-- start Material provided --
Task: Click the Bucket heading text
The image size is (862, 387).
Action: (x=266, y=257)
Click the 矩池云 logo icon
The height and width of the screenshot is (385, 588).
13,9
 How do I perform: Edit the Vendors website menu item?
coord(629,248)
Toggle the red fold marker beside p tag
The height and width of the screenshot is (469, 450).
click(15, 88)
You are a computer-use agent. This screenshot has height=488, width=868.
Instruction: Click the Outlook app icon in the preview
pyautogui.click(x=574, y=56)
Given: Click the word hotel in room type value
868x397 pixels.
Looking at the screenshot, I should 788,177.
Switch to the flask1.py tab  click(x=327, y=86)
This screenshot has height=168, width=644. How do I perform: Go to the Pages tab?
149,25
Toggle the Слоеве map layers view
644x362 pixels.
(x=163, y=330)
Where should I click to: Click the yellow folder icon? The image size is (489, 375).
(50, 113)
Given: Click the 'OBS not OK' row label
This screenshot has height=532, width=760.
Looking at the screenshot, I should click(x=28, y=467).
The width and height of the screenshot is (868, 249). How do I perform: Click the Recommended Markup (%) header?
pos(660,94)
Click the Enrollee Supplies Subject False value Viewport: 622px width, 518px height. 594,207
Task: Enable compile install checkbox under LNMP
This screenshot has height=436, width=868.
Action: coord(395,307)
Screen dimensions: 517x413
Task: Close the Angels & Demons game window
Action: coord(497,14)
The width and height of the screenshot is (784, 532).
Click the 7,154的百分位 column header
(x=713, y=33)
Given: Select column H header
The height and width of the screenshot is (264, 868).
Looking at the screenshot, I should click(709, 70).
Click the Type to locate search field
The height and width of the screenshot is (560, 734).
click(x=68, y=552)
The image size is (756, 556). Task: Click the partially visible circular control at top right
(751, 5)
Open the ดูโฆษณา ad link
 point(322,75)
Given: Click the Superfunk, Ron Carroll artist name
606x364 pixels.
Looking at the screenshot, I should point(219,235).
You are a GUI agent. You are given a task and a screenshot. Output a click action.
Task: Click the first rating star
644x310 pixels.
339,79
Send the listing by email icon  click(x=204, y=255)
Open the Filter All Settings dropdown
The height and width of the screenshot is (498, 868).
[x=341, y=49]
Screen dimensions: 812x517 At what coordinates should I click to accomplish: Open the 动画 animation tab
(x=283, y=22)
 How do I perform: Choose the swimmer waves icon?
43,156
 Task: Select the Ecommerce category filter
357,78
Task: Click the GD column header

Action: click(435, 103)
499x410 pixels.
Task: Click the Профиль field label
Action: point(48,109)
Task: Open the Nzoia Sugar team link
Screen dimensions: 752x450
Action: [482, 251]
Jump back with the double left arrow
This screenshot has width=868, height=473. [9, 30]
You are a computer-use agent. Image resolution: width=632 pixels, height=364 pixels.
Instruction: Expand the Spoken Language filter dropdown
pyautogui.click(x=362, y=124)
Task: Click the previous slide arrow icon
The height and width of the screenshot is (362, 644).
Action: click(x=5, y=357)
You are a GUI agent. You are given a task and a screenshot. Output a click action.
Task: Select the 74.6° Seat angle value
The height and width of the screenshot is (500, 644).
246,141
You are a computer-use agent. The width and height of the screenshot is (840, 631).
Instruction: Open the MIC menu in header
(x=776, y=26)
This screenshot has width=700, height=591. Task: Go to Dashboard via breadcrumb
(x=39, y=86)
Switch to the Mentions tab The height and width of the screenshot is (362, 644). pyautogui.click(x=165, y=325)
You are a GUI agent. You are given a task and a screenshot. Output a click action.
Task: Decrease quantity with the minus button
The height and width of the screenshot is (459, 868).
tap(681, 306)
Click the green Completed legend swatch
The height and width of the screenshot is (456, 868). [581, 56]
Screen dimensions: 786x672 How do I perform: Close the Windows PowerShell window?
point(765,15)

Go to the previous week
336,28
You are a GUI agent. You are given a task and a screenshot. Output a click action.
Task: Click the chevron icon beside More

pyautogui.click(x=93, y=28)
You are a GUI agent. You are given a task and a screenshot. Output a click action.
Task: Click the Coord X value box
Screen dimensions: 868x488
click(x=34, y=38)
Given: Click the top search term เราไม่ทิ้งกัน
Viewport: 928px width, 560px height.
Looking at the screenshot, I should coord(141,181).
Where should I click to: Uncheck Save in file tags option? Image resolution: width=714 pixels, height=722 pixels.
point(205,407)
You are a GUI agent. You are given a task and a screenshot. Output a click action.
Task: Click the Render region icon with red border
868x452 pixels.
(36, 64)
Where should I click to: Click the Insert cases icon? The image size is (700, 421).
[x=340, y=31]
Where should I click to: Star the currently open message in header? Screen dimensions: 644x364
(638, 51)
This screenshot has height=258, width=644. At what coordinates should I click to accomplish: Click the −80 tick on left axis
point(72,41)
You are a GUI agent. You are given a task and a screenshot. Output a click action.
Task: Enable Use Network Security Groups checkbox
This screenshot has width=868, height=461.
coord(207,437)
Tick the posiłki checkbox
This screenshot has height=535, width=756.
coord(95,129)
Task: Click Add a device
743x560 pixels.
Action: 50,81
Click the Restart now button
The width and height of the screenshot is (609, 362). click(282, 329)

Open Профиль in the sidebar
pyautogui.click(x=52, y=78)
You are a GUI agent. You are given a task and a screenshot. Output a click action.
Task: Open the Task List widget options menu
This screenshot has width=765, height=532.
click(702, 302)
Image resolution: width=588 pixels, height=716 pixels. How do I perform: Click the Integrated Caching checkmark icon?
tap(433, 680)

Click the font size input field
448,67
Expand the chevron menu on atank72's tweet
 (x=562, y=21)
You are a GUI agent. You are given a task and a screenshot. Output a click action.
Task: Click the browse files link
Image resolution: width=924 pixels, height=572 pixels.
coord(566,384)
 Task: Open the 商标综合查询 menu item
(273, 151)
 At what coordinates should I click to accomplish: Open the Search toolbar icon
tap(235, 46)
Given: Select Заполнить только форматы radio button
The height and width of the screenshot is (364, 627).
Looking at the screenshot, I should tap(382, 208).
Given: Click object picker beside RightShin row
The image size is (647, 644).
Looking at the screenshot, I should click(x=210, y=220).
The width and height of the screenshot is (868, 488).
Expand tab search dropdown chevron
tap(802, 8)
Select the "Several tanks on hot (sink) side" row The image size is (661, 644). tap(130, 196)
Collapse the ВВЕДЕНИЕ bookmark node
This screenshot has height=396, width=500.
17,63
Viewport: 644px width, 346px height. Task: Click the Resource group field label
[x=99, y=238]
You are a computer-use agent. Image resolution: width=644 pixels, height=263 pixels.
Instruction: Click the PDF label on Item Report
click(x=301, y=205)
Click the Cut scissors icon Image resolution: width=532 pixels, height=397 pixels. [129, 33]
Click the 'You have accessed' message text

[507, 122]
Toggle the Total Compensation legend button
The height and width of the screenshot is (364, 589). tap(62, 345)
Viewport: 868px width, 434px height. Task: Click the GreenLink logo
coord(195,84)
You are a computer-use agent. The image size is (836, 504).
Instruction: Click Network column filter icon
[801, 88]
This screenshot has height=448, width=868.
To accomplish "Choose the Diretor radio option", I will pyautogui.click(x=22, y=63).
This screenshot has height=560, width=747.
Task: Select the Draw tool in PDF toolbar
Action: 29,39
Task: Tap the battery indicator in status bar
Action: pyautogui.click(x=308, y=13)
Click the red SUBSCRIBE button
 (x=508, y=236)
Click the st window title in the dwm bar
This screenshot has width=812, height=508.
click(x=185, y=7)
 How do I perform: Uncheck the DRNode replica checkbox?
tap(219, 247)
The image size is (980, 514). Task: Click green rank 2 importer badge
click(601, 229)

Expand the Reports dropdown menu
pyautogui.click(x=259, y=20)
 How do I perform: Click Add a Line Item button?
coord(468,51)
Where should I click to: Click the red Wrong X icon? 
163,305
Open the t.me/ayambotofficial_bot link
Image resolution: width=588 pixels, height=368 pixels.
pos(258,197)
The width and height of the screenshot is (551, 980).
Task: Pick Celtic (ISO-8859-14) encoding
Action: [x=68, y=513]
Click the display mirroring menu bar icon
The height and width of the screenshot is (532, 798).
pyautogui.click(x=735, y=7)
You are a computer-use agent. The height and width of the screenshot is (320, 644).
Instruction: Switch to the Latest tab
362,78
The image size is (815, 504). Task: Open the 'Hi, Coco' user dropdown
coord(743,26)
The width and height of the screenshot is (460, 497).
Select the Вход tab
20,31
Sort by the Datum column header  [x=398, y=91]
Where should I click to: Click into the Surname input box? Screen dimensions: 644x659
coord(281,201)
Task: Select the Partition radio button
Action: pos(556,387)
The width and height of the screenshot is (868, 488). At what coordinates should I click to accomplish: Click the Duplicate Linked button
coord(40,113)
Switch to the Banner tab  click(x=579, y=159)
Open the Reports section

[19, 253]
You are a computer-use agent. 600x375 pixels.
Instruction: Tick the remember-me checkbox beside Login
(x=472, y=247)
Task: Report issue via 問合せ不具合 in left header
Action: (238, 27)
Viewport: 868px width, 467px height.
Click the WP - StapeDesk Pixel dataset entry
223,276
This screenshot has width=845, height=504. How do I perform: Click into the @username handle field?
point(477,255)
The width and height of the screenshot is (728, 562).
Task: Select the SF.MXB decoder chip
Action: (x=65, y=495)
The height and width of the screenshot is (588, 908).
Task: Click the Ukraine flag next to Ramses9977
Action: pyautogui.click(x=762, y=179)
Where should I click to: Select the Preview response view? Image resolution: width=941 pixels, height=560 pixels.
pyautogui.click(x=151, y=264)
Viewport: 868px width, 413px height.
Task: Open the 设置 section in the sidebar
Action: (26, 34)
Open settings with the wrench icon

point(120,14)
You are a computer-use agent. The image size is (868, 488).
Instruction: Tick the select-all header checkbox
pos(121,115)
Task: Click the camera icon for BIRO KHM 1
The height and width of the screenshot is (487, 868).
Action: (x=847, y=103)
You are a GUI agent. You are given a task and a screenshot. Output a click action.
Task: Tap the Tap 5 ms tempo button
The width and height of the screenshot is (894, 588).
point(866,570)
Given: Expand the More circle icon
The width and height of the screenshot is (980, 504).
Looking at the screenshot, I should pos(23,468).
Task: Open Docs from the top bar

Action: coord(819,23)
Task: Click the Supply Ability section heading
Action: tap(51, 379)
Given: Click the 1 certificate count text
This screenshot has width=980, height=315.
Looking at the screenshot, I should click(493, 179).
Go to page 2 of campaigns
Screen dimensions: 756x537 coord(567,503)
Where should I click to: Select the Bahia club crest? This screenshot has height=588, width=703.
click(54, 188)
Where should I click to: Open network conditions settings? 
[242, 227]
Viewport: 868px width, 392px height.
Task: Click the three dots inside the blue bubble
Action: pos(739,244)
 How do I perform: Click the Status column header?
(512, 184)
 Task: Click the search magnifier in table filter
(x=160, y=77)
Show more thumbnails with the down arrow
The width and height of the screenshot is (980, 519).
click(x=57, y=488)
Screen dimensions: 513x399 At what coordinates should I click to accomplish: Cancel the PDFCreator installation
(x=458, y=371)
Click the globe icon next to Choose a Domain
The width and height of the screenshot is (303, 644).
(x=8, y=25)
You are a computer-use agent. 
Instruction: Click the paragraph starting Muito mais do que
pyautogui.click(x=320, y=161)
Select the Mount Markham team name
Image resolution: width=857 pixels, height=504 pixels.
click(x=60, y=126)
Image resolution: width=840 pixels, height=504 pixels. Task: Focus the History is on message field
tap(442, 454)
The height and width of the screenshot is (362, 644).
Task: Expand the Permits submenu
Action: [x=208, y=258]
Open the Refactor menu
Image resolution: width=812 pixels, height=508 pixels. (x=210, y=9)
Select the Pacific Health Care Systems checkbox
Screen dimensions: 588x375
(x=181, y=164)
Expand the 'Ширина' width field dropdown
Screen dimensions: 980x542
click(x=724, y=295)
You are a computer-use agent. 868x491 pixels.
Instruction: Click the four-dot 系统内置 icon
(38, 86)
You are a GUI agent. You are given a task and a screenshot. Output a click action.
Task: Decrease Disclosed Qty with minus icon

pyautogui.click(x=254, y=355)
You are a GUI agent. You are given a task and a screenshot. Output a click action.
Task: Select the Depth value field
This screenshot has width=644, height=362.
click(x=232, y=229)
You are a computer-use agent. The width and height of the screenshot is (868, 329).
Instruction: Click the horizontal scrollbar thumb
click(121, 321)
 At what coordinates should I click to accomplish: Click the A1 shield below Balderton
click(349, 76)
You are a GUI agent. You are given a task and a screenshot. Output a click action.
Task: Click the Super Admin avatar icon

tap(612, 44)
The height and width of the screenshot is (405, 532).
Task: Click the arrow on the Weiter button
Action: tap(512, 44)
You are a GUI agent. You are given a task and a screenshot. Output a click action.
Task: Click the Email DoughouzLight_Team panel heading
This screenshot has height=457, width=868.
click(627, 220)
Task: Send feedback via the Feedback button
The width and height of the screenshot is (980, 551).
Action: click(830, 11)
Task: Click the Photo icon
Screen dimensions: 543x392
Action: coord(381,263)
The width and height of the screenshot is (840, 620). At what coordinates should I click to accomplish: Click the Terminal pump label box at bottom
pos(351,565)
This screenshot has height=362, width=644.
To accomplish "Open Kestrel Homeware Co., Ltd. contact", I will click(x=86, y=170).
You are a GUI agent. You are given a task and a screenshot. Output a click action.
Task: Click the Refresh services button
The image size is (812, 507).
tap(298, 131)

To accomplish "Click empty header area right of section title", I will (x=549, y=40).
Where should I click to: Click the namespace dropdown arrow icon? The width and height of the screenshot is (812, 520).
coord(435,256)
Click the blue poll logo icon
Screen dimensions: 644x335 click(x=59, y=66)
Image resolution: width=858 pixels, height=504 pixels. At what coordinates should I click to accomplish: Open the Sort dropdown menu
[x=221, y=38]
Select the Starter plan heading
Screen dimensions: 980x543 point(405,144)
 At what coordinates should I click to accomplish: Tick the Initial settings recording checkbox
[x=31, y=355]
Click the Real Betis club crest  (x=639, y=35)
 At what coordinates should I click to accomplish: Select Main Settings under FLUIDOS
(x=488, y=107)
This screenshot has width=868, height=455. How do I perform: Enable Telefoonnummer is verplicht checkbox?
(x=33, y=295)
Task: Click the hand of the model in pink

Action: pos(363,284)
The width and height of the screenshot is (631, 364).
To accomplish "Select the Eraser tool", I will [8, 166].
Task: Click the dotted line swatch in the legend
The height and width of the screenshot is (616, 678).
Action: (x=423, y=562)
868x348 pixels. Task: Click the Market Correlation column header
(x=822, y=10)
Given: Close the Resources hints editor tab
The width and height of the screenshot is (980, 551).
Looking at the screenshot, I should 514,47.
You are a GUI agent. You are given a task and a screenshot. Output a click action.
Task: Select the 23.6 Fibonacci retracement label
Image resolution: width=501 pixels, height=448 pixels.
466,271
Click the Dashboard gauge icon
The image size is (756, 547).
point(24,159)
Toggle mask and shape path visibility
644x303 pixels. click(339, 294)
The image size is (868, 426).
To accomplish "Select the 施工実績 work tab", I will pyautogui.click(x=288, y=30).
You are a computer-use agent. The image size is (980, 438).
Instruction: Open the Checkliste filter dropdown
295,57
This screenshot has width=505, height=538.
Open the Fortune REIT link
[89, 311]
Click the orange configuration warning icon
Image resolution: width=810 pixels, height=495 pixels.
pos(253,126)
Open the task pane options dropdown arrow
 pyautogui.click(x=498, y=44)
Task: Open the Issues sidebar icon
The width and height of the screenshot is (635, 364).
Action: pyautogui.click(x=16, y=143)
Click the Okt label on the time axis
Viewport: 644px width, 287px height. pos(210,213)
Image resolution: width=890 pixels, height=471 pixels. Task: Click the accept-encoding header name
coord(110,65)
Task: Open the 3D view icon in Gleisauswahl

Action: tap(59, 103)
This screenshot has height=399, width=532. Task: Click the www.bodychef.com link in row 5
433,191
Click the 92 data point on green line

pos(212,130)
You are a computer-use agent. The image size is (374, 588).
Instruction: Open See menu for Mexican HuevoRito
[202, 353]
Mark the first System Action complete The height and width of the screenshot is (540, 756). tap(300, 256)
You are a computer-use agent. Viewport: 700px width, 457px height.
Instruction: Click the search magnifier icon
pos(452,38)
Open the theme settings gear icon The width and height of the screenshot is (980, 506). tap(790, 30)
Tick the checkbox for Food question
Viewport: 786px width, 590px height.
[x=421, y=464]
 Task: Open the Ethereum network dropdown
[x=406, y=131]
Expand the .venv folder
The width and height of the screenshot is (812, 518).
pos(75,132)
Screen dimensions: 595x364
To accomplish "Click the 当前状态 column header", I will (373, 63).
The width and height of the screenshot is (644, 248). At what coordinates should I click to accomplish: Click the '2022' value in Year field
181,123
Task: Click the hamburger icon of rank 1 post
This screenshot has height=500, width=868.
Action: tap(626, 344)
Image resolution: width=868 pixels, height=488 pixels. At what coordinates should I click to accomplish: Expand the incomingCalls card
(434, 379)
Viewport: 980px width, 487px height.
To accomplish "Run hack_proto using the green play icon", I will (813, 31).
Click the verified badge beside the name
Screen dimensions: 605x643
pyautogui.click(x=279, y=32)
-- end Material provided --
## Task requirements
Count the lines in the data above that contain the string "legend", matching case exactly. Reply with the number alone.

## Full answer
3